La pénurie d'essence dans les stations-service est une conséquence directe de la grève des raffineries mais il ne suffit pas de refaire tourner les établissements pour que le problème soit instantanément réglé. La réquisition de la raffinerie normande d'Esso-ExxonMobil ne sera pas la solution miracle aux difficultés des automobilistes mais la reprise de la distribution du carburant pourra soulager la pression qui pèse sur les stations essence d'ici quelques jours, le temps que l'essence et le gazole soient livrés et que le réapprovisionnement soit plus régulier. Mais si elle est remise en route, la raffinerie ne tournera pas à plein régime, seule l'activité de distribution reprendra. Or pour constater un vrai retour à la normale il faudrait que toutes les raffineries (elles sont huit en France dont sept en métropole) redémarrent et même là les automobilistes devraient patienter une dizaine de jours pour ne plus avoir de difficultés à faire le plein.
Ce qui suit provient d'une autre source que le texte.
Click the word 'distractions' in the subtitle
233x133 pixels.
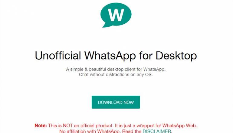coord(117,74)
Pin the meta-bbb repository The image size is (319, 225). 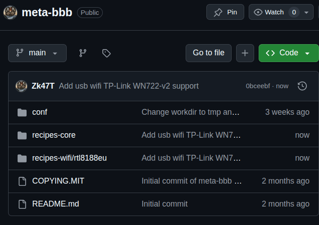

Qui va être réquisitionné dans les raffineries d'essence ?
La raffinerie Esso de Seine-Maritime, la seule à être concernée par la mesure, ne tournera pas à plein régime même une fois la réquisition des personnels "indispensables au fonctionnement" actée. D'abord parce que seulement une poignée de salariés est visée par la mesure. Comme précisé, seul le personnel assigné aux missions nécessaires pour résoudre les problèmes d'approvisionnement vont être appelés à travailler, il s'agit donc de quelques personnes, deux à trois par site selon TF1 Info et toujours moins de dix selon BFMTV. Ensuite le faible nombre de salariés mobilisés s'explique parce que ce n'est pas toute l'activité de la raffinerie qui va être relancée mais seulement "le déblocage des dépôts de carburant à l'intérieur des raffineries" note la direction d'Esso à l'AFP. Les unités de production resteront à l'arrêt et les salariés œuvreront simplement à l'envoi de l'essence dans les stations.
Quant à la sélection des salariés réquisitionnés elle est nominative et se fait toujours selon le critère de nécessité, des informations que la préfecture obtient directement auprès de l'entreprise. Pour ces personnes, l'arrêté préfectoral rend le travail obligatoire au moins pour les missions et prestations précisées dans le texte. En cas de "refus d'exécuter les mesures prescrites par l'autorité requérante", les salariés s'exposent à une sanction pouvant aller jusqu'à "six mois d'emprisonnement et de 10 000 euros d'amende" selon l'article du Code général des collectivités territoriales. La durée de la réquisition peut être indiquée mais la mesure tient jusqu'à ce que l'atteinte à l'ordre public soit résorbée. Pour ce qui est de la date à laquelle le personnel réquisitionné doit commencer à travailler cela peut aller très vite et intervenir seulement quelques heures après la publication de l'arrêté.